> REQUIRED WORK
In full and without change, transcribe the records below.

[Dataset entries]
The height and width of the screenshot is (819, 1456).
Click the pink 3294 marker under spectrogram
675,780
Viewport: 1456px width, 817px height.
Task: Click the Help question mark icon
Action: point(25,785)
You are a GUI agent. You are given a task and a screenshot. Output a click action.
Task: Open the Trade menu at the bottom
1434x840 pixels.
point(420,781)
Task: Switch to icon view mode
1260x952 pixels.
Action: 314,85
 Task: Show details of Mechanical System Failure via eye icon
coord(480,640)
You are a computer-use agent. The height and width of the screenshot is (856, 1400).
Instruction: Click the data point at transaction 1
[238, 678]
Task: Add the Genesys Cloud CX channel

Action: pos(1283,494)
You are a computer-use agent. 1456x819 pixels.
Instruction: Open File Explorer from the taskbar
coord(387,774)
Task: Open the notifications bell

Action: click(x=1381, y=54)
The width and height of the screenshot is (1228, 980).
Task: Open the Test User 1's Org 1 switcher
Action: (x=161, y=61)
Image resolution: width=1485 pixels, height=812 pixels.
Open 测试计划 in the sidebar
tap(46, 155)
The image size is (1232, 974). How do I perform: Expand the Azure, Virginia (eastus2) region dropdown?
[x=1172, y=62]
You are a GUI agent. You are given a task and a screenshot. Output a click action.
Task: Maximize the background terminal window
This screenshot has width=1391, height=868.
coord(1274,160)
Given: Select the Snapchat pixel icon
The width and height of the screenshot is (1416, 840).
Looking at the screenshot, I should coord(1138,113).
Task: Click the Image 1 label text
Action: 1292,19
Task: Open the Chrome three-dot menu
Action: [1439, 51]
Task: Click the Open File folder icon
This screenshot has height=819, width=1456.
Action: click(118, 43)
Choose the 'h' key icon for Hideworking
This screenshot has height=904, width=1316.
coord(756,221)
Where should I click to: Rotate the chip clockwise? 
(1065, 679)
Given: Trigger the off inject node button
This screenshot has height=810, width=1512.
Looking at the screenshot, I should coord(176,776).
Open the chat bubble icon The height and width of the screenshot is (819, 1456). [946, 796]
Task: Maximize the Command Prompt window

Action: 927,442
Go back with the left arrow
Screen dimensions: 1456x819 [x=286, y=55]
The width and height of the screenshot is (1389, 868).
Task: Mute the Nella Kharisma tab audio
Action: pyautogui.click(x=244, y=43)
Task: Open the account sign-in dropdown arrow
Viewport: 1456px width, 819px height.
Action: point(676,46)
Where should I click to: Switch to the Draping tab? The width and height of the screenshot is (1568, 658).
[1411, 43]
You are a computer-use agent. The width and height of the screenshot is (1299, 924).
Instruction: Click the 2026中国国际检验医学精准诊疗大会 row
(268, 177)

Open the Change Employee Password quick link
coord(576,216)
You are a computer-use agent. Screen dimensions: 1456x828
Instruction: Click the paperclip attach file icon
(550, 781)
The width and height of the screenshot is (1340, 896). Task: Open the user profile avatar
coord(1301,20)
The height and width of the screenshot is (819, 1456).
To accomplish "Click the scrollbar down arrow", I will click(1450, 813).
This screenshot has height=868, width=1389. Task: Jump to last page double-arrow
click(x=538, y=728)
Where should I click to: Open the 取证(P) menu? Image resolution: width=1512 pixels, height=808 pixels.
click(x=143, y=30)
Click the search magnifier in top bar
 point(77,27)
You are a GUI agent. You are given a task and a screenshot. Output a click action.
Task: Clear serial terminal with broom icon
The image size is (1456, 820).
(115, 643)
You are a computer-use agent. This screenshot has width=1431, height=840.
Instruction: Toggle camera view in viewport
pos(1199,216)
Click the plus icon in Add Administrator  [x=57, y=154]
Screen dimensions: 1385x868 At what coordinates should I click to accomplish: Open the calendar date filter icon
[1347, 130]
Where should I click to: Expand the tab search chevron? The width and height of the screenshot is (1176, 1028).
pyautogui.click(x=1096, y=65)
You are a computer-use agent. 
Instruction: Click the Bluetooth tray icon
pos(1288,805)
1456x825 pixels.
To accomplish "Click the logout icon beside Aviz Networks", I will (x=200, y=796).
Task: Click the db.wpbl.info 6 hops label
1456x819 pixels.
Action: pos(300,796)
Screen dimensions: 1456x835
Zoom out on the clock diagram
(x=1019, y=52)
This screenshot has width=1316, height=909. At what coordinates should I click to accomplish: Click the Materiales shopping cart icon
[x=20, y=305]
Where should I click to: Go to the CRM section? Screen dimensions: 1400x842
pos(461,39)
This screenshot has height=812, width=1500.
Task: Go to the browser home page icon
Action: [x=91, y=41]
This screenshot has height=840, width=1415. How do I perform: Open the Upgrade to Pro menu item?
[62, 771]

> REPLY
The height and width of the screenshot is (819, 1456).
Click the pink 3294 marker under spectrogram
675,780
Viewport: 1456px width, 817px height.
Task: Click the Help question mark icon
Action: point(25,785)
You are a GUI agent. You are given a task and a screenshot. Output a click action.
Task: Open the Trade menu at the bottom
1434x840 pixels.
point(420,781)
Task: Switch to icon view mode
1260x952 pixels.
Action: 314,85
 Task: Show details of Mechanical System Failure via eye icon
coord(480,640)
You are a computer-use agent. The height and width of the screenshot is (856, 1400).
Instruction: Click the data point at transaction 1
[238, 678]
Task: Add the Genesys Cloud CX channel

Action: pos(1283,494)
You are a computer-use agent. 1456x819 pixels.
Instruction: Open File Explorer from the taskbar
coord(387,774)
Task: Open the notifications bell

Action: click(x=1381, y=54)
The width and height of the screenshot is (1228, 980).
Task: Open the Test User 1's Org 1 switcher
Action: (x=161, y=61)
Image resolution: width=1485 pixels, height=812 pixels.
Open 测试计划 in the sidebar
tap(46, 155)
The image size is (1232, 974). How do I perform: Expand the Azure, Virginia (eastus2) region dropdown?
[x=1172, y=62]
You are a GUI agent. You are given a task and a screenshot. Output a click action.
Task: Maximize the background terminal window
This screenshot has width=1391, height=868.
coord(1274,160)
Given: Select the Snapchat pixel icon
The width and height of the screenshot is (1416, 840).
Looking at the screenshot, I should coord(1138,113).
Task: Click the Image 1 label text
Action: 1292,19
Task: Open the Chrome three-dot menu
Action: [1439, 51]
Task: Click the Open File folder icon
This screenshot has height=819, width=1456.
Action: click(118, 43)
Choose the 'h' key icon for Hideworking
This screenshot has height=904, width=1316.
coord(756,221)
Where should I click to: Rotate the chip clockwise? 
(1065, 679)
Given: Trigger the off inject node button
This screenshot has height=810, width=1512.
Looking at the screenshot, I should coord(176,776).
Open the chat bubble icon The height and width of the screenshot is (819, 1456). [946, 796]
Task: Maximize the Command Prompt window

Action: 927,442
Go back with the left arrow
Screen dimensions: 1456x819 [x=286, y=55]
The width and height of the screenshot is (1389, 868).
Task: Mute the Nella Kharisma tab audio
Action: pyautogui.click(x=244, y=43)
Task: Open the account sign-in dropdown arrow
Viewport: 1456px width, 819px height.
Action: point(676,46)
Where should I click to: Switch to the Draping tab? The width and height of the screenshot is (1568, 658).
[1411, 43]
You are a computer-use agent. The width and height of the screenshot is (1299, 924).
Instruction: Click the 2026中国国际检验医学精准诊疗大会 row
(268, 177)

Open the Change Employee Password quick link
coord(576,216)
You are a computer-use agent. Screen dimensions: 1456x828
Instruction: Click the paperclip attach file icon
(550, 781)
The width and height of the screenshot is (1340, 896). Task: Open the user profile avatar
coord(1301,20)
The height and width of the screenshot is (819, 1456).
To accomplish "Click the scrollbar down arrow", I will click(1450, 813).
This screenshot has height=868, width=1389. Task: Jump to last page double-arrow
click(x=538, y=728)
Where should I click to: Open the 取证(P) menu? Image resolution: width=1512 pixels, height=808 pixels.
click(x=143, y=30)
Click the search magnifier in top bar
 point(77,27)
You are a GUI agent. You are given a task and a screenshot. Output a click action.
Task: Clear serial terminal with broom icon
The image size is (1456, 820).
(115, 643)
You are a computer-use agent. This screenshot has width=1431, height=840.
Instruction: Toggle camera view in viewport
pos(1199,216)
Click the plus icon in Add Administrator  [x=57, y=154]
Screen dimensions: 1385x868 At what coordinates should I click to accomplish: Open the calendar date filter icon
[1347, 130]
Where should I click to: Expand the tab search chevron? The width and height of the screenshot is (1176, 1028).
pyautogui.click(x=1096, y=65)
You are a computer-use agent. 
Instruction: Click the Bluetooth tray icon
pos(1288,805)
1456x825 pixels.
To accomplish "Click the logout icon beside Aviz Networks", I will (x=200, y=796).
Task: Click the db.wpbl.info 6 hops label
1456x819 pixels.
Action: pos(300,796)
Screen dimensions: 1456x835
Zoom out on the clock diagram
(x=1019, y=52)
This screenshot has width=1316, height=909. At what coordinates should I click to accomplish: Click the Materiales shopping cart icon
[x=20, y=305]
Where should I click to: Go to the CRM section? Screen dimensions: 1400x842
pos(461,39)
This screenshot has height=812, width=1500.
Task: Go to the browser home page icon
Action: [x=91, y=41]
This screenshot has height=840, width=1415. How do I perform: Open the Upgrade to Pro menu item?
[62, 771]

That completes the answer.